La rinascita della serie, grazie al contributo di Firaxis, ha origine molti anni prima dell’acquisizione del marchio. Nel 2003, Jake Solomon, sviluppatore alla corte di Sid Meier e grande fan del primo capitolo di X-Com, propose una nuova IP basata sui giochi strategici ideati da Julian Gollop. La proposta fu accettata e Solomon ottenne la guida al progetto. L’esito finale risultò tuttavia deludente. Il primo modello di gioco presentato ai vertici di Firaxis fu un vero disastro e Solomon ne era pienamente consapevole, tanto da non stupirsi della cancellazione del progetto. Dopo la chiusura, la software house trasferì lo sviluppatore su altri lavori per diversi anni. Solomon ottenne una seconda chance nel 2008. Con il marchio ufficiale acquisito ed un alto budget a disposizione gli venne affidato il compito di realizzare la migliore “X-Com experience” dai tempi del suo creatore originale. Dopo svariate revisioni ed i consigli del saggio Sid Meier, il gioco vide la luce nel 2012 con il titolo XCOM: Enemy Unkown. Com’è facile notare, il nome nasce da un ibrido dei due nomi con cui venne distribuito il primo capitolo della serie.
La versione vanilla del gioco consegnata alla stampa era afflitta da una serie interminabile di bug, ma il prodotto ottenne un indice di gradimento al di là di ogni aspettativa. Il primo reboot ufficiale di X-Com raggiunse un valore di Metacritic pari all’89% ed il celebre sito Kotaku lo nominò gioco dell’anno 2012.

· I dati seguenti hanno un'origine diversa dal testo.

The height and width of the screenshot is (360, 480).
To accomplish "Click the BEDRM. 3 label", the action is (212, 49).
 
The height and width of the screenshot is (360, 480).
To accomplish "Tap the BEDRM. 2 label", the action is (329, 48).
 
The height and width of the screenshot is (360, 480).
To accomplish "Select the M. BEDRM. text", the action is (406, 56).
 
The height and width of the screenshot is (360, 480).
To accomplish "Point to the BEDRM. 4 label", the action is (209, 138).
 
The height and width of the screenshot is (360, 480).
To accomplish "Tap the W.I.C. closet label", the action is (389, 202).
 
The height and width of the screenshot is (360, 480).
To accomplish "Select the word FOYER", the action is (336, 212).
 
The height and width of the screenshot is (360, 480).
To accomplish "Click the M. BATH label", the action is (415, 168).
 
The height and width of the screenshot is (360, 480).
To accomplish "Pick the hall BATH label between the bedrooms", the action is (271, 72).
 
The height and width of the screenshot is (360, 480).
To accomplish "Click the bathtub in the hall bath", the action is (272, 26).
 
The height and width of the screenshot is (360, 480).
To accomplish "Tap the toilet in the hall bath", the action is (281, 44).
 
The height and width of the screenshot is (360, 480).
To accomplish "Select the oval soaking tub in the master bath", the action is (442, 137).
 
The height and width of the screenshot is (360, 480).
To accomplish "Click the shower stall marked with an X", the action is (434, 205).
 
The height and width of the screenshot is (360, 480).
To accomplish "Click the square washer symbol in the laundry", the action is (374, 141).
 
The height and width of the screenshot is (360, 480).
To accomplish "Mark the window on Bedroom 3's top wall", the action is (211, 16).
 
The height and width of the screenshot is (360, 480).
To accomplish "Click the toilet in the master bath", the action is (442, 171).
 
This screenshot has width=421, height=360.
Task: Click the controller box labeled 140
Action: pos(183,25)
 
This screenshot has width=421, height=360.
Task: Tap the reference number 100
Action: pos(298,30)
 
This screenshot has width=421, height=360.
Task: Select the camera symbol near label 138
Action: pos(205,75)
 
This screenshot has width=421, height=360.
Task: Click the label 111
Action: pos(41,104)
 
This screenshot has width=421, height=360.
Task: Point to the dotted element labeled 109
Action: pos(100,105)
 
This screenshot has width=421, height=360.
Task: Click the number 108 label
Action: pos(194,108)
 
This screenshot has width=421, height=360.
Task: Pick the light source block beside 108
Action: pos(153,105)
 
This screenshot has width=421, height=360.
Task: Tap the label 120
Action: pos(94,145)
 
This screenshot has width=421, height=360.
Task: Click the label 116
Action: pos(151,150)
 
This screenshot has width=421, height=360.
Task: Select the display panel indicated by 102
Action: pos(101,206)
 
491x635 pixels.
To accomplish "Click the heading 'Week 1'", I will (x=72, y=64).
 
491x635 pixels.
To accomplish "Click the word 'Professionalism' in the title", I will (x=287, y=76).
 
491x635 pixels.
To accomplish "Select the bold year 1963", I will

Nello stesso periodo 2K Games affidò ad uno studio parallelo, 2K Marin, la realizzazione di uno sparatutto tattico in terza persona ambientato nell’universo X-Com. Il mediocre The Bureau: XCOM Declassified uscì nel 2013 e la sua release passò quasi inosservata, come già era successo agli spin-off della prima generazione.
Intanto il team di Solomon, non soddisfatto degli ottimi risultati, tornò subito al lavoro per pubblicare sempre nel 2013 l’espansione “Enemy Within” che risolveva numerosi bug della versione liscia, ampliando la campagna principale con nuove feature ed eventi legati alla trama.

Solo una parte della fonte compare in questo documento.